La decisión implica que la Justicia deberá analizar si el acuerdo firmado en Paraguay se ajusta a los tratados constitutivos de la Unión Europea.
El Parlamento Europeo decidió este miércoles paralizar el acuerdo de libre comercio entre la Unión Europea (UE) y el Mercosur y remitir la cuestión al Tribunal de Justicia de la UE, tras una votación realizada en esta ciudad. La iniciativa fue aprobada por 334 votos a favor y 324 en contra.
La decisión implica que el máximo tribunal del bloque, con sede en Luxemburgo, deberá analizar si el acuerdo firmado recientemente en Paraguay se ajusta a los tratados constitutivos de la Unión Europea.

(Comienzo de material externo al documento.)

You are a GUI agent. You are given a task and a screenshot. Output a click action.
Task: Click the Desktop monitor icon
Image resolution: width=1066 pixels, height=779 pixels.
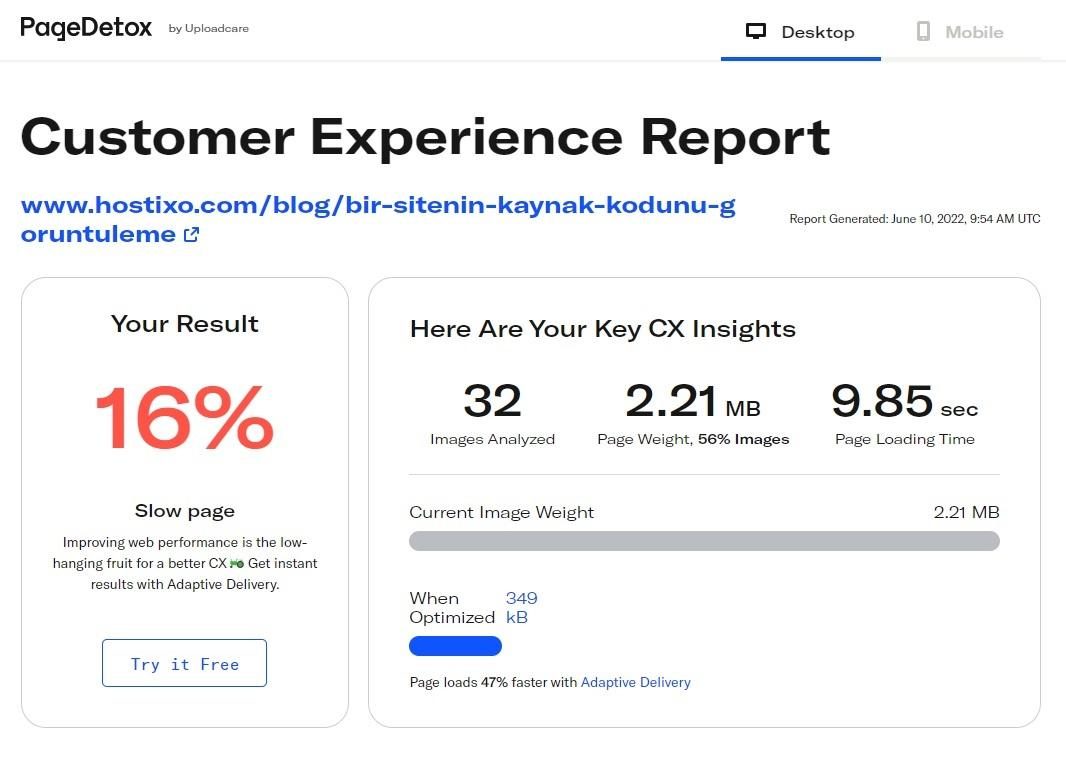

El resultado de la votación fue recibido con gritos de júbilo por agricultores que protestaban frente a la sede del Parlamento, y lamentado por la Comisión Europea, cuya presidenta, Ursula von der Leyen, firmó el acuerdo el fin de semana pasado con los mandatarios del Mercosur.
De la firma el pasado 18 de enero que formalizaron los cancilleres del Mercosur y los líderes de la Unión Europea participaron también como testigos de honor el presidente Javier Milei, su par de Uruguay, Yamandú Orsi, y el presidente anfitrión, Santiago Peña. También llegaron a Asunción los presidentes de Bolivia, Rodrigo Paz, y de Panamá, José Mulino, ambos países en distintas etapas de incorporación al bloque sudamericano.
Desde la Comisión Europea cuestionaron la medida. “Según nuestro análisis, las cuestiones planteadas por el Parlamento en esta moción no están justificadas”, afirmó Olof Gill, portavoz del organismo. En tanto, el ejecutivo europeo tiene la opción de aplicar el tratado provisionalmente si así lo desea.
El tratado crea una de las zonas de libre comercio más grandes del mundo entre la UE, Brasil, la Argentina, Paraguay y Uruguay, que abarca a más de 720 millones de consumidores. El acuerdo requiere ahora la aprobación antes de entrar en vigor.
Un grupo de 144 legisladores ya había presentado un recurso ante el Tribunal de Justicia de la UE para que se pronuncie sobre si el acuerdo puede aplicarse antes de su ratificación plena por todos los Estados miembros y si sus disposiciones restringen la capacidad de la UE para establecer políticas medioambientales y de salud de los consumidores. El Tribunal suele tardar unos dos años en emitir tales dictámenes.
La reacción de Francia
El acuerdo tiene varios grupos de detractores, encabezados principalmente por Francia —el mayor productor agrícola de la UE—, quienes alegan que aumentará drásticamente las importaciones de carne vacuna, azúcar y aves de corral baratas, lo que perjudicará a los agricultores nacionales, que protagonizaron repetidas protestas.
El gobierno de Emmanuel Macron reaccionó tras el anuncio de la votación. “El Parlamento Europeo se manifestó en consonancia con la postura de Francia”, declaró este miércoles el ministro de Asuntos Exteriores francés, Jean-Noël Barrot y añadió: “Francia está dispuesta a decir no cuando sea necesario, y la historia a menudo le da la razón”.
“La lucha continúa para proteger nuestra agricultura y garantizar nuestra soberanía alimentaria”, escribió en su cuenta de la red social X.